Ford does not expect to chase sales of electric vehicles selling for $100,000 or more, according to Jim Farley, the automaker’s new CEO.
Instead, Farley (below, left) says Ford’s strategy for electrification is built around commercial vehicles, including a soon-to-be unveiled version of the Transit van. The automaker also will broaden its push to reduce soaring warranty costs that have hobbled its earnings and stock price.
“Our warranty coverages in the last few years is up $1 billion to $2 billion depending on the year, and that is not okay,” Farley says. “So, although it moderated in the (third) quarter and we have taken a lot of actions on craftsmanship, long-term durability, we have a much bigger ambition to improve the quality of our vehicles. We have taken a lot of countermeasures. They will take time.”
Ford beat Wall Street expectations by reporting a third-quarter profit of $2.4 billion on revenues of $37.6 billion.
“We’re moving with urgency to turn around our automotive operations, improve our quality, reduce our cost and accelerate the restructuring of underperforming businesses,” Farley says during a conference call with analysts. “And third, we are going to grow again, but in the right areas – allocating more capital, more resources, more talent to our very strongest businesses and vehicle franchises.”
Farley says the emphasis on curbing warranty costs is particularly important as the automaker begins to ramp up production of vehicles such as the new F-150 pickup, Bronco utility vehicle (below) and the all-electric Mustang Mach-E CUV.
“These are fantastic opportunities for us on the top line for the next many years to come,” Farley says, predicting North American profit margins could exceed 10%.
Electrification is particularly important, Farley adds. “There's been a lot written about the electrification of our industry and Ford’s bet is different. We’re betting on a full lineup of commercial electrified vehicles.”
Farley says the industry is only in the “first inning of electrification and it’ll be a long game that plays out over many years,” which will provide Ford with tremendous volume opportunity.
“We are not going after the $100,000-plus market. These are affordable vehicles,” Farley says, adding Ford EV prices in the U.S. and Europe will be between $45,000 and $70,000 and include CUVs and CVs.
“We’re talking about these vehicles being 10%-plus of the revenue pool in North America at their price,” he says. “The electric Transit, by the way, will be revealed next month,” he says, noting the fullsize van will be sold in markets around the world, including China.
Farley says Ford now has four assembly plants in North America targeted for building EVs, among them a completely new plant at the Rouge complex in Dearborn, MI, and a retooled facility in Oakville, ON, Canada.
Farley says the changeover of the F-150, the automaker’s most important product, is running smoothly with a methodical sell-down of older models. “I’m delighted to say that we’re in good shape in important areas of readiness for these launches. Software, the hardware engineering is done, supplier manufacturing readiness looks great.
“In fact, right now all-new F-150s are rolling off the line in Dearborn as we speak and production will soon start at Kansas City (MO),” he says.

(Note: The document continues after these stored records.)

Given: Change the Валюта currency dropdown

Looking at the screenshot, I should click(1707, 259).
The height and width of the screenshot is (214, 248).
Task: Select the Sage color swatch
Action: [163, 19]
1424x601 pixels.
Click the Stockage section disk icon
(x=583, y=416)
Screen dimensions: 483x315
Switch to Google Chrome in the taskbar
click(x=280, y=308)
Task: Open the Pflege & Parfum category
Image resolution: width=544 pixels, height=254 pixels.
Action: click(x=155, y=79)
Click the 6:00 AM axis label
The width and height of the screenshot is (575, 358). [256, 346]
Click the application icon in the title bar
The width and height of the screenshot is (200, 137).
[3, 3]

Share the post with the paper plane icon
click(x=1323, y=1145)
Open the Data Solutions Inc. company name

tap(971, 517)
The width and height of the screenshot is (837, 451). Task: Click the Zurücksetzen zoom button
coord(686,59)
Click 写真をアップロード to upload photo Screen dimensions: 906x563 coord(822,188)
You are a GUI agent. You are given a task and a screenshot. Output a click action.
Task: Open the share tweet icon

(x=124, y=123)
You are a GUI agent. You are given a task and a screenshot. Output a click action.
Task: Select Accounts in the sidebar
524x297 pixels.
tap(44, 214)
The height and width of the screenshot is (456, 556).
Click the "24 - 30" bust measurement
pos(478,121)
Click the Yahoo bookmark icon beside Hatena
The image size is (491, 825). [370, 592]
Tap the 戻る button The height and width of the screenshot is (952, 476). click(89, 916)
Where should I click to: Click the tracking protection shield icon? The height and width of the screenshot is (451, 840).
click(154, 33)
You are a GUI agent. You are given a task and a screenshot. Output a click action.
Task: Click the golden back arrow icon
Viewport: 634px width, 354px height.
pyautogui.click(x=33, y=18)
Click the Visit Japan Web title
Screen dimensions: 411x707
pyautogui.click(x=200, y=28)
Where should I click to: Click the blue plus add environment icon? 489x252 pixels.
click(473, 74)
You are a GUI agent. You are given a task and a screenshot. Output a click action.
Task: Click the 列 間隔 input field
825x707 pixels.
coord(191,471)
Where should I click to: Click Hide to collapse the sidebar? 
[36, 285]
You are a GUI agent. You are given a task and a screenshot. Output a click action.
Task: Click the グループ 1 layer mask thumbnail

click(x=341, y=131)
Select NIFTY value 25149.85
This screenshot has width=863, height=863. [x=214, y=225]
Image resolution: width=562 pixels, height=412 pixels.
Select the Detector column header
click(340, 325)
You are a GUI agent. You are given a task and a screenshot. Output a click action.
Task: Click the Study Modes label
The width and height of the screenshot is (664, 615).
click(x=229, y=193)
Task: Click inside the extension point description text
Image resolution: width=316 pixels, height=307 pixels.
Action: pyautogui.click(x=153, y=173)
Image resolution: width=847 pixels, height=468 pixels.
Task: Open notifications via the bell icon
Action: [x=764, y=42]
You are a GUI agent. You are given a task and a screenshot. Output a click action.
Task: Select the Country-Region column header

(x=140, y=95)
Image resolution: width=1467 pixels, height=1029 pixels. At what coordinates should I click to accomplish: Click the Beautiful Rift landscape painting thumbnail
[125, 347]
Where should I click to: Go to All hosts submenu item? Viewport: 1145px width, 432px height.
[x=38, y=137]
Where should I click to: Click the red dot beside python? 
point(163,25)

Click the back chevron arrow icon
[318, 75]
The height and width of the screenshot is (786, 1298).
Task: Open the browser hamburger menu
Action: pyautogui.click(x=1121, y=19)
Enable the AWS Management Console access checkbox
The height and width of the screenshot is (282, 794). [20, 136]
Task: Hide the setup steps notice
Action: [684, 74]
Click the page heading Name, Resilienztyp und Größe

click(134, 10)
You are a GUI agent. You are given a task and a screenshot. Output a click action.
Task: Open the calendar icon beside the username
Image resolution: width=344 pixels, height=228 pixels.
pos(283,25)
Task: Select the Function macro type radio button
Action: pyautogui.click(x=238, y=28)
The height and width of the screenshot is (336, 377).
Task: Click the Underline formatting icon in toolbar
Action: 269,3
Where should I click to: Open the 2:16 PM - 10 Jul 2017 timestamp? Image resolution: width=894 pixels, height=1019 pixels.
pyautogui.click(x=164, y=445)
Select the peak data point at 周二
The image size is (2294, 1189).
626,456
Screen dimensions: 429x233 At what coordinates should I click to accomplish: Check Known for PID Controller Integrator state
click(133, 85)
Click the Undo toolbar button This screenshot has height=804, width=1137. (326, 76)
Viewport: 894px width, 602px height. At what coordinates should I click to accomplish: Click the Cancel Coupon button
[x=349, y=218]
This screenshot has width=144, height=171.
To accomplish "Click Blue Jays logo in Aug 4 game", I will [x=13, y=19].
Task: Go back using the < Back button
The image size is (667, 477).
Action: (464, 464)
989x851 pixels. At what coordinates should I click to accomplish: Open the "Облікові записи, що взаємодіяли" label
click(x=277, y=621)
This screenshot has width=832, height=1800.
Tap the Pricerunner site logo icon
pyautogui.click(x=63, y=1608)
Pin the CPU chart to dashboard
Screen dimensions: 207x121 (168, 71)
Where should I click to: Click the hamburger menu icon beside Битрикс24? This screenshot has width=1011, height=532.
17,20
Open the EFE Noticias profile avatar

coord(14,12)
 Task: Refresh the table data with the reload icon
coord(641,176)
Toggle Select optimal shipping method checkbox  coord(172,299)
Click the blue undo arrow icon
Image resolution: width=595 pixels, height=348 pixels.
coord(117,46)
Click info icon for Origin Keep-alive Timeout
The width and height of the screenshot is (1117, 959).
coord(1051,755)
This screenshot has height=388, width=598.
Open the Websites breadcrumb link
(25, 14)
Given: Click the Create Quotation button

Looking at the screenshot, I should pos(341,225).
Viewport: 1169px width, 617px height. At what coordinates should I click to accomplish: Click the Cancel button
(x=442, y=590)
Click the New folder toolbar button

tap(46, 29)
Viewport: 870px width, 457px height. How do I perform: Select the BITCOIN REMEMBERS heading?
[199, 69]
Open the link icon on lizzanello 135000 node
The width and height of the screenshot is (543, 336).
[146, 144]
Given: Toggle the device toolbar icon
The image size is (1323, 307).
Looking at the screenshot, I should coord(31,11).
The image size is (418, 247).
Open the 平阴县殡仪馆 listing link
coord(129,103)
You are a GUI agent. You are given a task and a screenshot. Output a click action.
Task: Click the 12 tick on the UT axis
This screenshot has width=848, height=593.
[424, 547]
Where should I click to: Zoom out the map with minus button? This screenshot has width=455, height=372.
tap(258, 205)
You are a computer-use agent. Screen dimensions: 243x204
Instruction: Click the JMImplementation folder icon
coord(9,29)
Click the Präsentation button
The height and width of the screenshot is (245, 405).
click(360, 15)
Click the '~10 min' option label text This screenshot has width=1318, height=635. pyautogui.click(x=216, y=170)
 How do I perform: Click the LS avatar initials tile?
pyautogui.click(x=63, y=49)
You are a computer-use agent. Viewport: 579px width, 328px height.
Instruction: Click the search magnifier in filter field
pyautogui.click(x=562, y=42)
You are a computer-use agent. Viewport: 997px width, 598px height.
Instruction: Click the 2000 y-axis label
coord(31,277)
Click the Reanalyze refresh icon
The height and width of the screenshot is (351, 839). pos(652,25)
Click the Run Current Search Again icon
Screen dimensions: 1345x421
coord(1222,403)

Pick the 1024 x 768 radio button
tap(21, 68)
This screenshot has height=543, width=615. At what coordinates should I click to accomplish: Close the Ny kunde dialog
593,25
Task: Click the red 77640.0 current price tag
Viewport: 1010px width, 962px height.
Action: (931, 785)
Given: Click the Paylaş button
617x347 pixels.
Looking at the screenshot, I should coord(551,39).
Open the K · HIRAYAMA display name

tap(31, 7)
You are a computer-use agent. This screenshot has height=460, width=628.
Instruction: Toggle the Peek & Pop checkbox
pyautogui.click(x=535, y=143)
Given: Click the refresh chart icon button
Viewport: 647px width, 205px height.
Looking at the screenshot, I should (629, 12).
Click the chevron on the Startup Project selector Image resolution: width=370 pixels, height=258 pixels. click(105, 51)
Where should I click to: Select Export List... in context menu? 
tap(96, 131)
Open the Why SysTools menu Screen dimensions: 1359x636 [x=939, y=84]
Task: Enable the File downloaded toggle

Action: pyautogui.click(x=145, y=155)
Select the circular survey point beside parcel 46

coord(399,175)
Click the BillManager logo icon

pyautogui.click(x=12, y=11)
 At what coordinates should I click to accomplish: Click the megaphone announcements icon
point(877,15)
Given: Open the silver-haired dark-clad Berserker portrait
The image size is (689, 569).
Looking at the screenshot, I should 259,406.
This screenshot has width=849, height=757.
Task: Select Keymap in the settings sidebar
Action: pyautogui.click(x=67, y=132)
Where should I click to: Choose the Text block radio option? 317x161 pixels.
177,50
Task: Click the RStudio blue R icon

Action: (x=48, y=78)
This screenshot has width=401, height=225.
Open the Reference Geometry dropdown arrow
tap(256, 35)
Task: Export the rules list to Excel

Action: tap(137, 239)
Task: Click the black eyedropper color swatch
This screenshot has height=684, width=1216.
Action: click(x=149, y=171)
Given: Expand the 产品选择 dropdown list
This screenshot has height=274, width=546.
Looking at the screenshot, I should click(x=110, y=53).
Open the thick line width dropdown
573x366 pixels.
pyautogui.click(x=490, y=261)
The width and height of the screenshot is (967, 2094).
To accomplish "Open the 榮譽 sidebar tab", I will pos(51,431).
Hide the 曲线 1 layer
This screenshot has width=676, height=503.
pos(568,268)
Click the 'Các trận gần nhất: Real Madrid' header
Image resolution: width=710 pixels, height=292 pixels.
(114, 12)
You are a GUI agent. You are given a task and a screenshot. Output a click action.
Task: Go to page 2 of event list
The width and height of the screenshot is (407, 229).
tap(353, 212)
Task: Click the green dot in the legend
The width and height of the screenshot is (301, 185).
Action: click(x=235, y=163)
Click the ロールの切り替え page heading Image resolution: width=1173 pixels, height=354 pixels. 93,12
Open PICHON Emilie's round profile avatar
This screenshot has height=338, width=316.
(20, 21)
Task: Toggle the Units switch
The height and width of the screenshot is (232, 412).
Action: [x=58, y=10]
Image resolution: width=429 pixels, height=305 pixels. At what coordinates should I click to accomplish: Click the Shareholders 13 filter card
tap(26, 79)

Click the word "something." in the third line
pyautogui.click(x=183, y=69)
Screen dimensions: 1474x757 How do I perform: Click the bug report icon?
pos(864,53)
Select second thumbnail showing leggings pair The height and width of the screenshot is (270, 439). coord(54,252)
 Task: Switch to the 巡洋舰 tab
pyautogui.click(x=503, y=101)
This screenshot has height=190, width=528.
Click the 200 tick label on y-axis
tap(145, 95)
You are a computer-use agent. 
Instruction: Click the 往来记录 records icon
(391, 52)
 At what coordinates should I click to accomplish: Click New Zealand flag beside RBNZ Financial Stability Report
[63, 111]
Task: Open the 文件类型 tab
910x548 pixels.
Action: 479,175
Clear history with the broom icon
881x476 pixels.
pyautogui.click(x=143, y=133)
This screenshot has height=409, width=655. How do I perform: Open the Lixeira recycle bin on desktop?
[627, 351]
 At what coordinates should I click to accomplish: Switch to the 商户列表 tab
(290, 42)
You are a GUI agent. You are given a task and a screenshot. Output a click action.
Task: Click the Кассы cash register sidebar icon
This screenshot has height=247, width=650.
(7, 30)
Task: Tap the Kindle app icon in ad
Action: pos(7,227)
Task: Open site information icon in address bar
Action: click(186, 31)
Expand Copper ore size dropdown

Nonetheless, Ford expects F-150 sales to drop by 100,000 units in the fourth quarter due to the changeover, according John Lawler, Ford’s chief financial officer. “This volume is a result of our measured production ramp-up plan to ensure that every vehicle we wholesale is gate-released with the highest possible quality for our customers,” he says.
Lawler adds Ford’s guidance for fourth-quarter 2020 stands at between a loss of $500 million and breakeven, which would leave Ford profitable for the full year.
Offering more context to the numbers, Lawler says “the approximate 100,000-unit impact” in the fourth quarter will far outweigh the effect of the $600 million in UAW ratification bonuses paid out in fourth-quarter 2019.
“We also expect higher structural and other costs from the manufacturing launch activities for the Mustang Mach-E,” Lawler says.